Work to be completed: The required output is the exact text of the lines from the line containing "Where should I click to: Click the purple" through the final line below, inclusive, without pictures.

─── Records shown

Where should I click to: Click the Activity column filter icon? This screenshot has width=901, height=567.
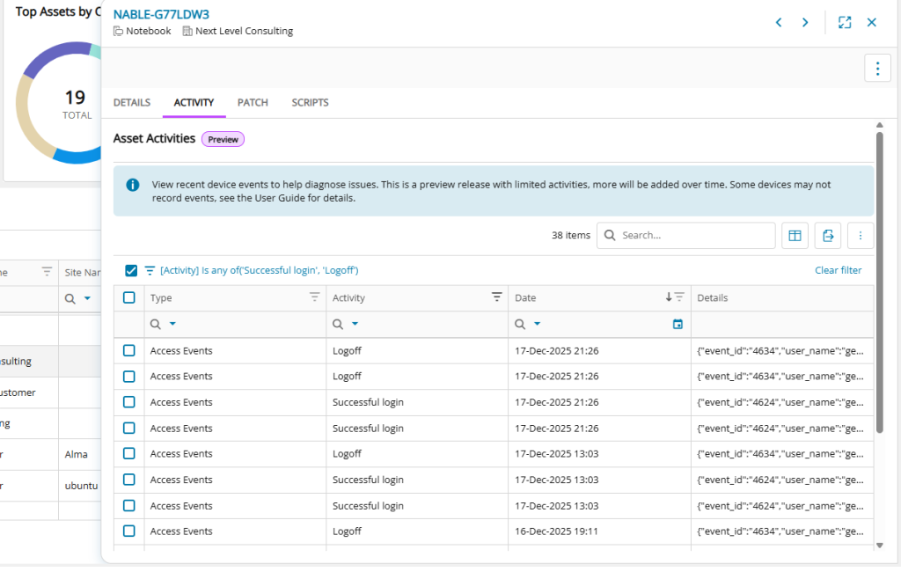(496, 297)
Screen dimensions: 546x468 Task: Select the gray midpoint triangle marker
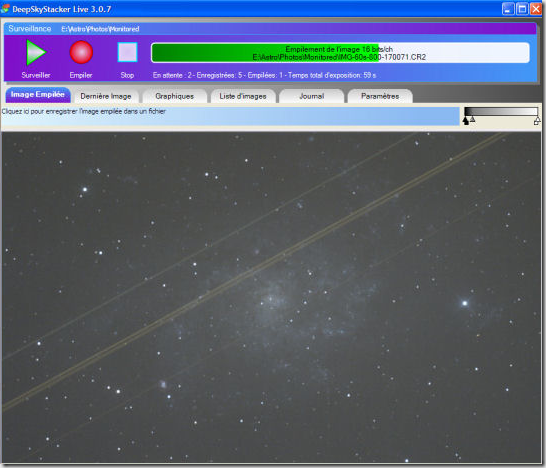472,119
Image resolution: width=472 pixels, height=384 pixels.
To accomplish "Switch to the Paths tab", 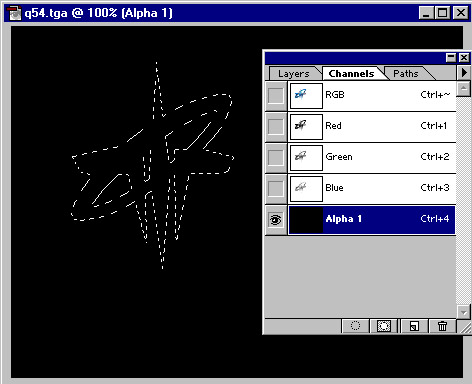I will pos(406,74).
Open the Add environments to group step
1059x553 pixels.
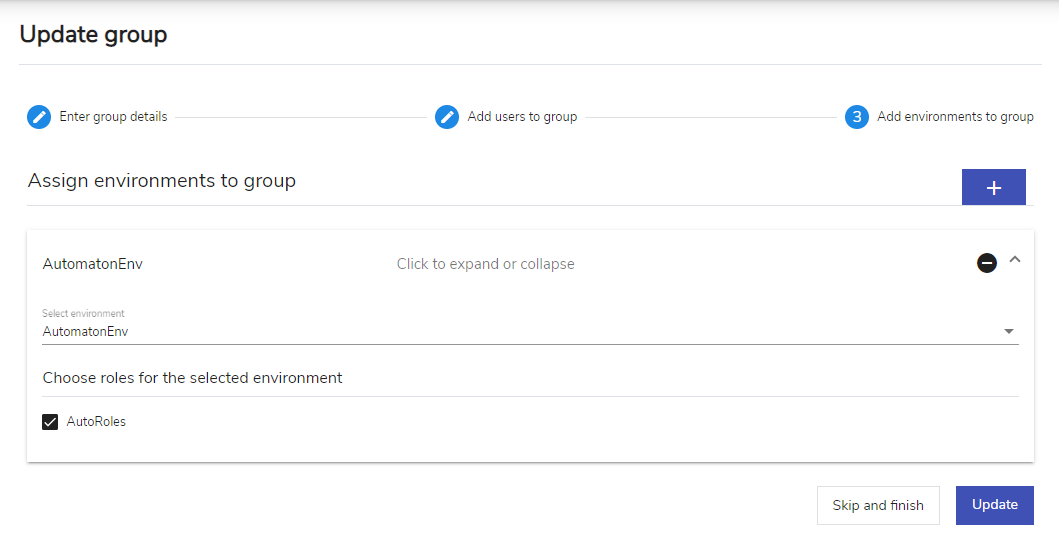955,117
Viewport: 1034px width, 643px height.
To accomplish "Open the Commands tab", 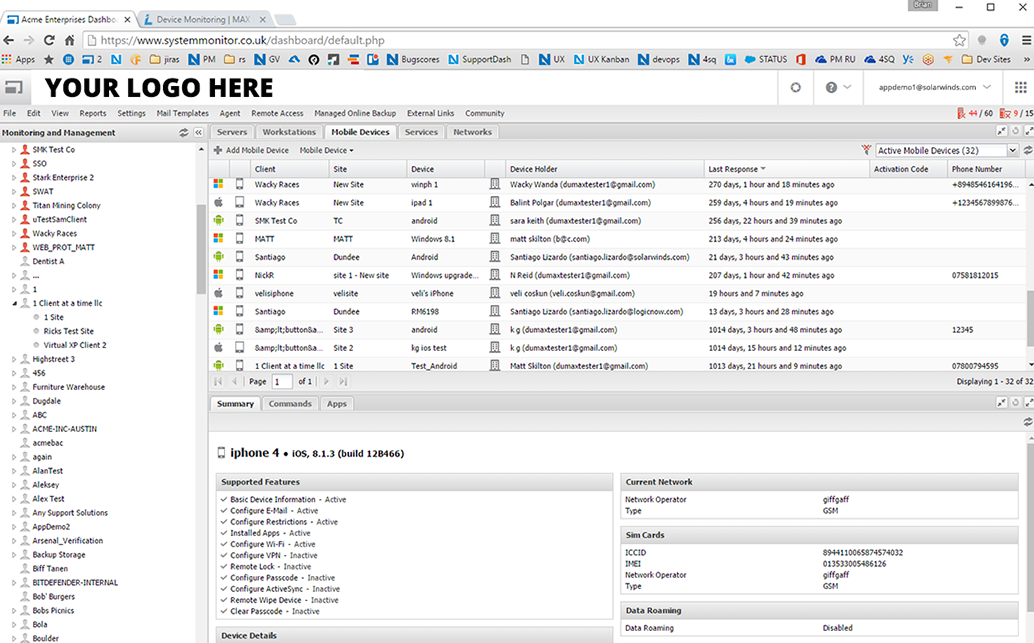I will [x=289, y=404].
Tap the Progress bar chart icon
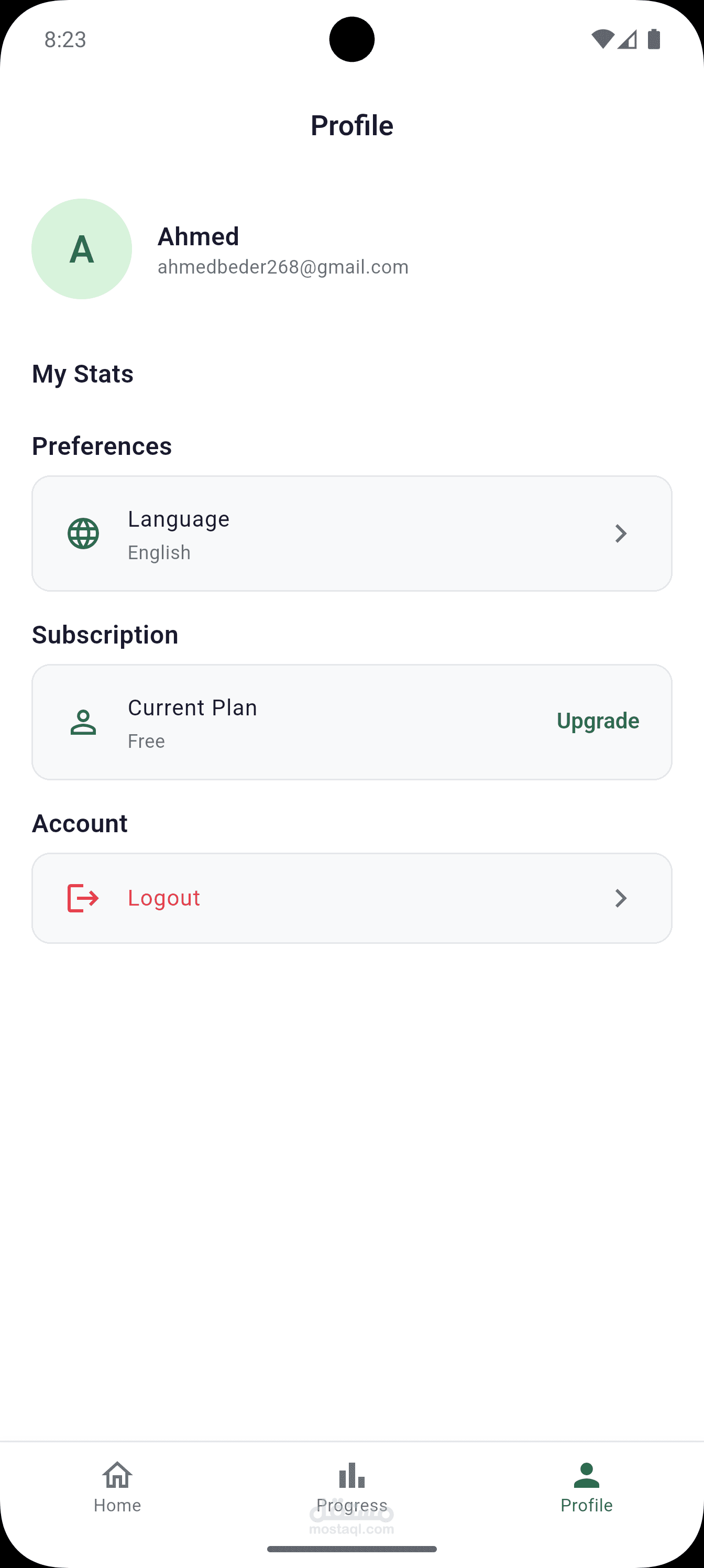The height and width of the screenshot is (1568, 704). [351, 1475]
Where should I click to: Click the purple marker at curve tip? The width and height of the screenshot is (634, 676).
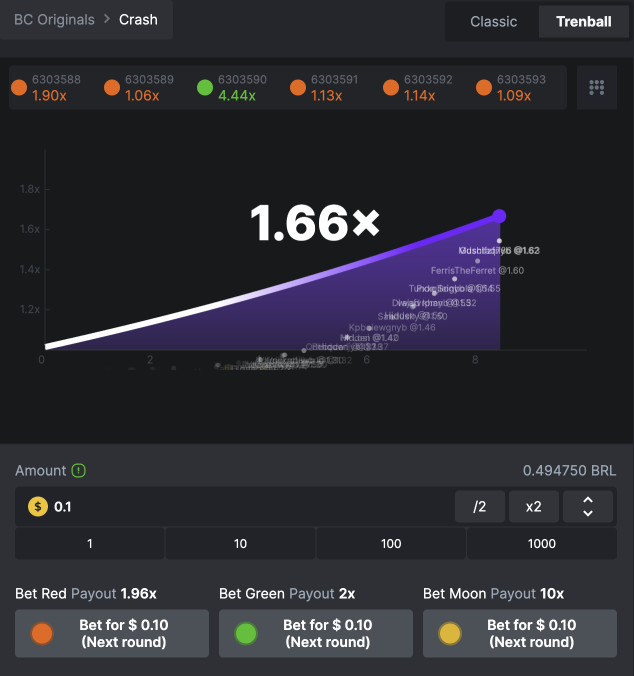[499, 216]
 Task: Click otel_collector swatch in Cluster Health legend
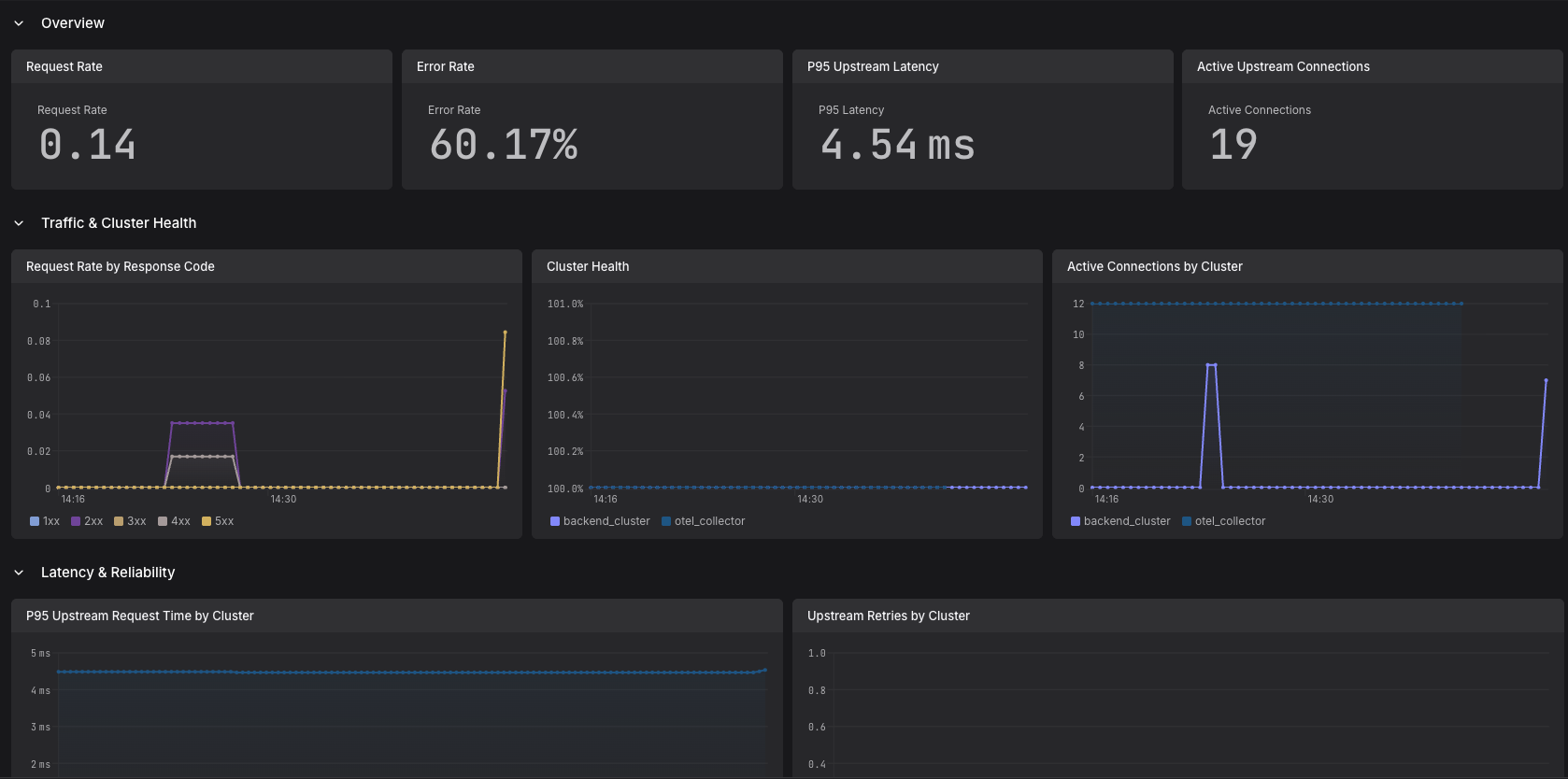tap(666, 521)
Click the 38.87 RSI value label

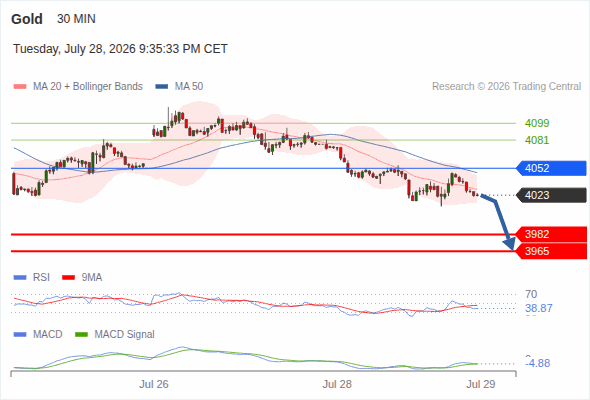tap(539, 309)
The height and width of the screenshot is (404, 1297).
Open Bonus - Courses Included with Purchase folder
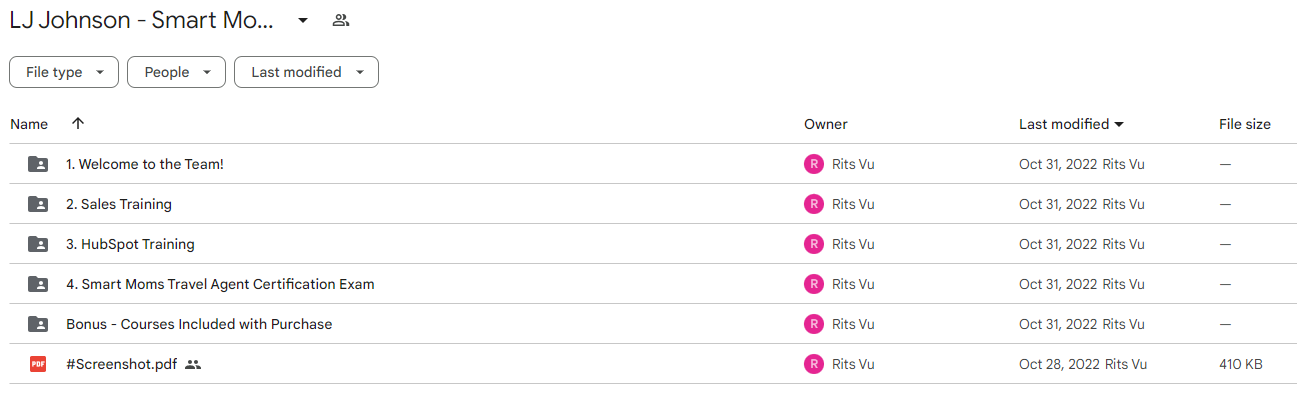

──────

Solution to this problem:
Where should I click to: Click the purple marker at curve tip? The width and height of the screenshot is (634, 676).
[499, 216]
 Task: Click otel_collector swatch in Cluster Health legend
tap(666, 521)
Click the 38.87 RSI value label

tap(539, 309)
The height and width of the screenshot is (404, 1297).
Open Bonus - Courses Included with Purchase folder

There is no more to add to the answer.